(What you have to do)
Some lines in the records below may hold the word "icon"; give the number of those lines and nothing else.

*** Given data ***

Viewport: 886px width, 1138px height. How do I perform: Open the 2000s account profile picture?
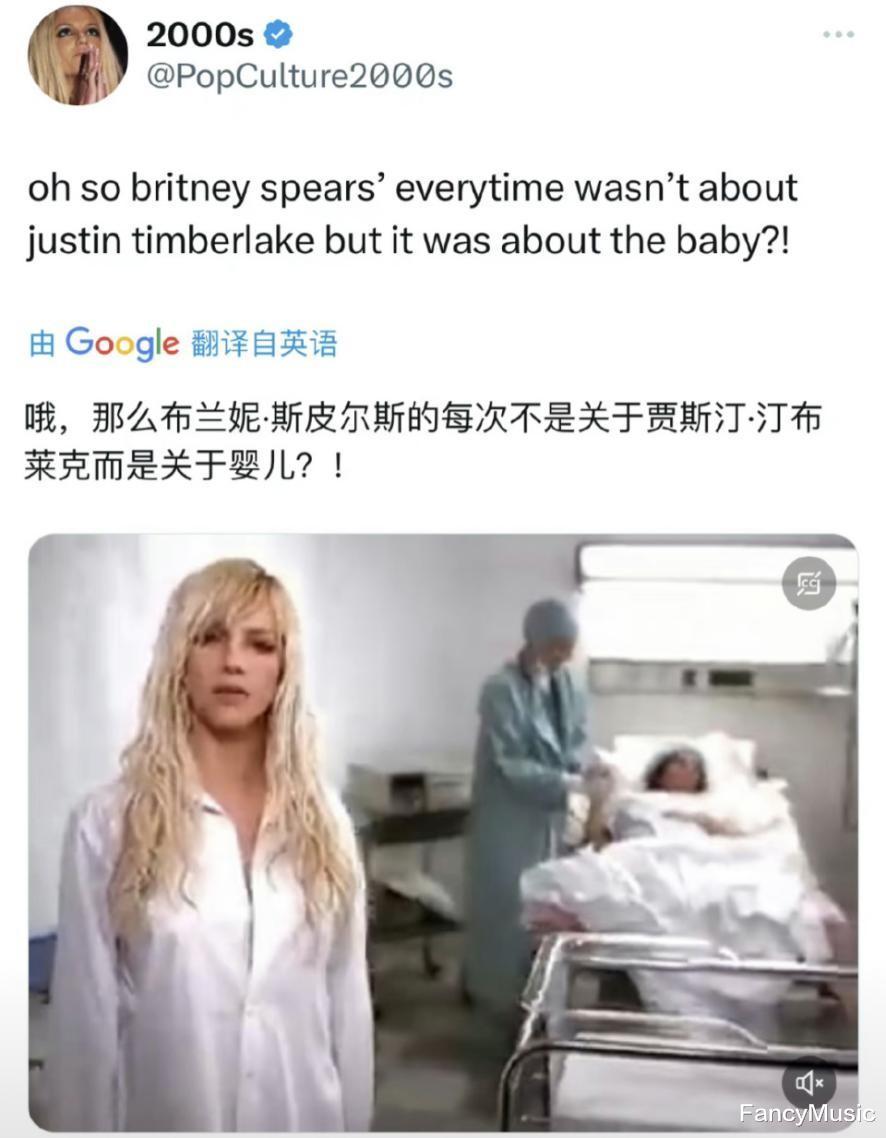(x=78, y=56)
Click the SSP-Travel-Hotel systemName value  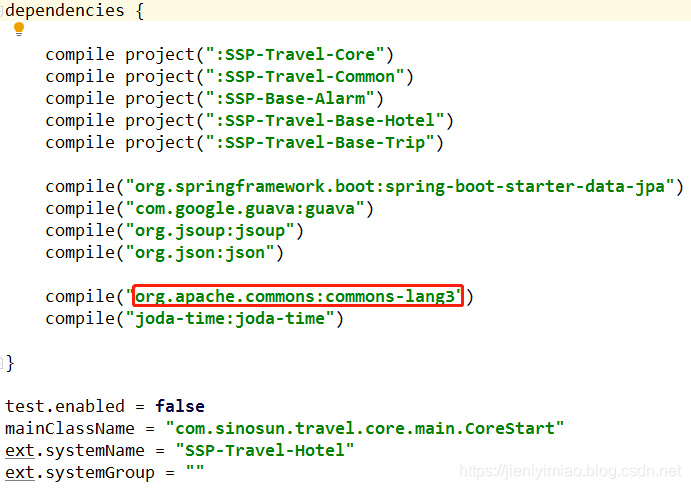[265, 450]
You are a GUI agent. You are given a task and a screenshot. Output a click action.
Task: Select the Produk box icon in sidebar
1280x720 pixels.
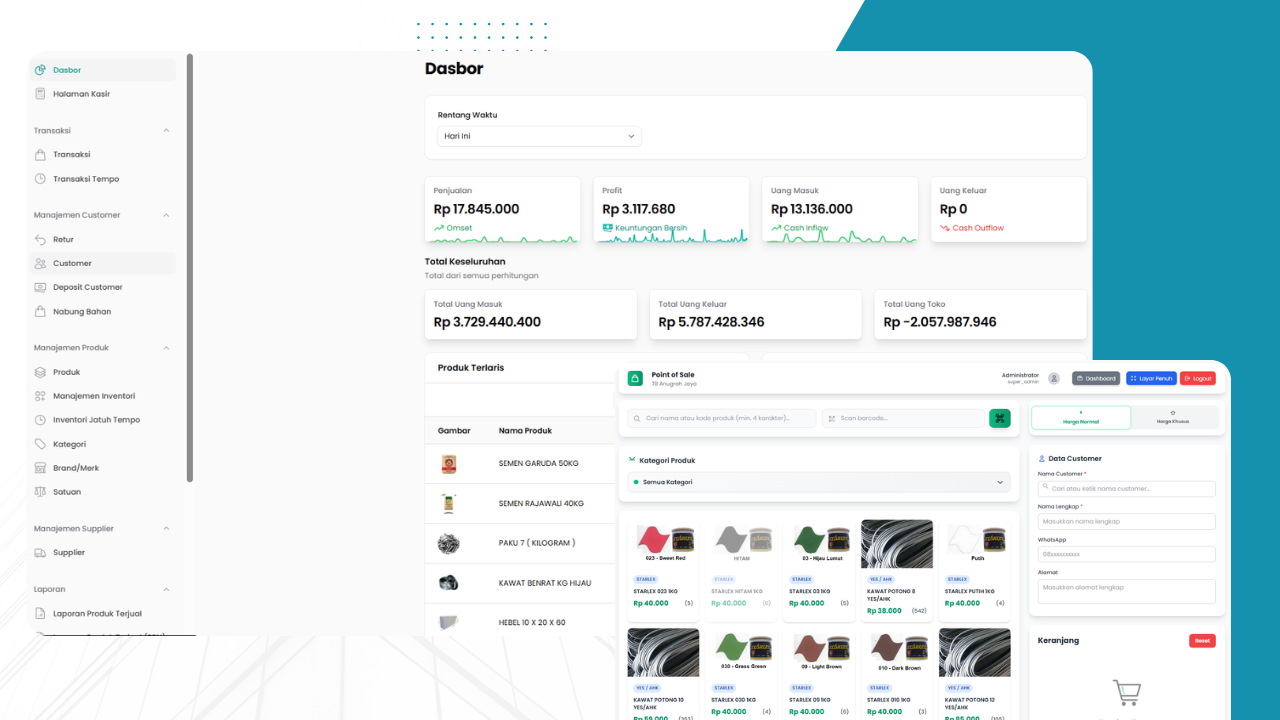click(x=38, y=371)
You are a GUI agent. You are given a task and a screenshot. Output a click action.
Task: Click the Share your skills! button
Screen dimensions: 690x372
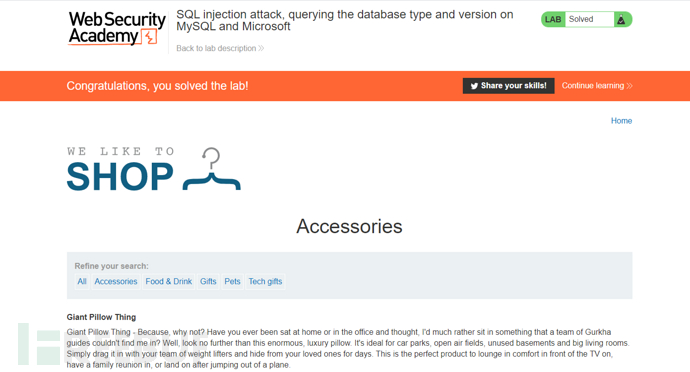pos(508,86)
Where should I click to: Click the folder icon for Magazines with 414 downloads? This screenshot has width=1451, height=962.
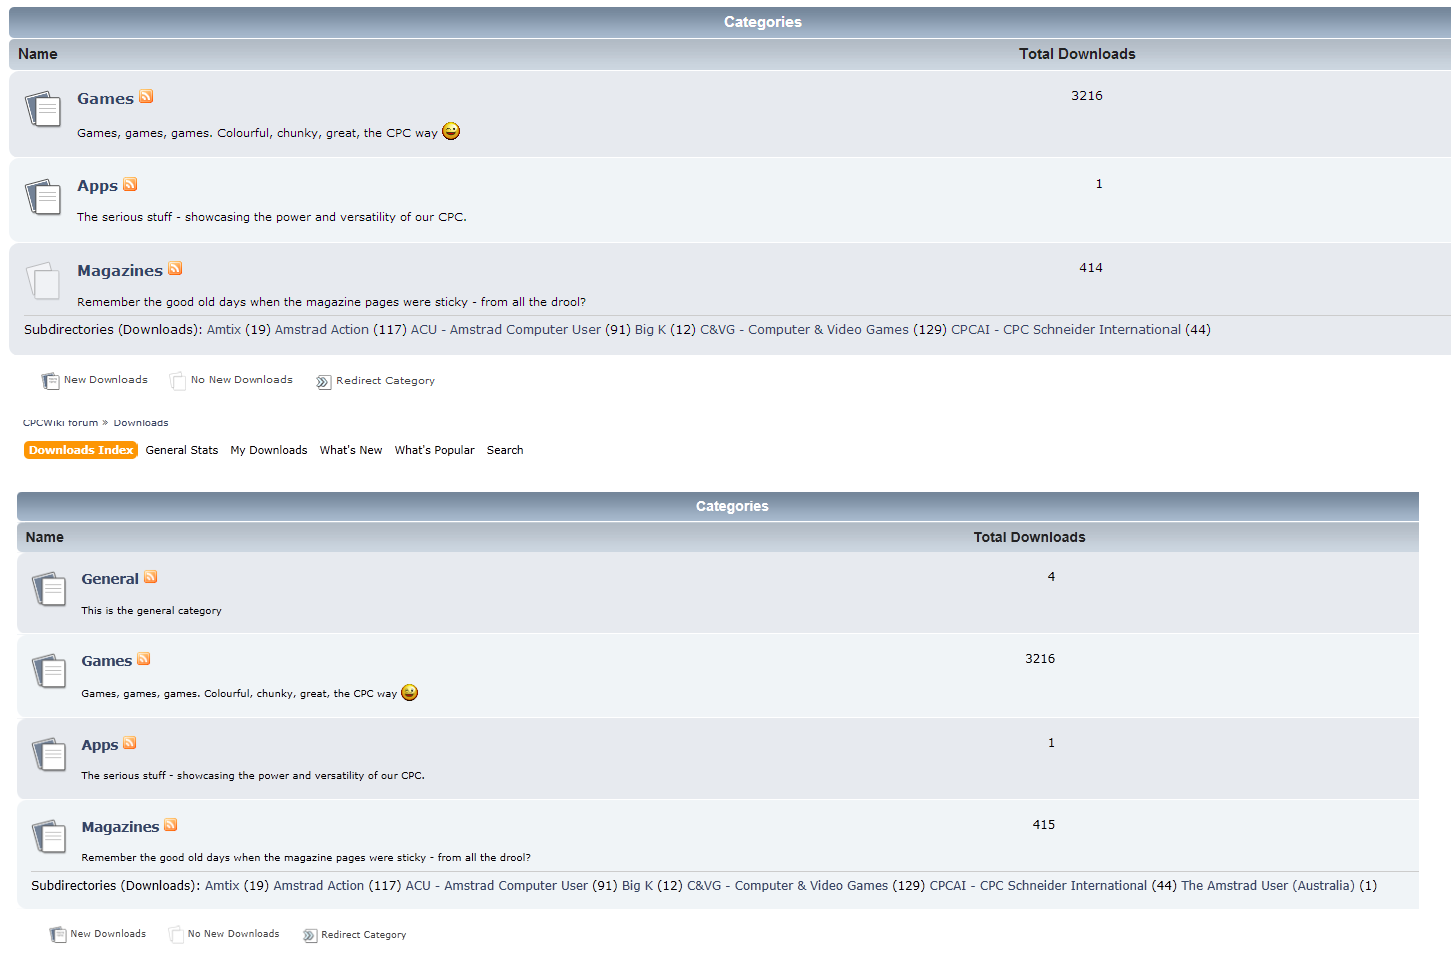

*** End of Given data ***

(Reply)
2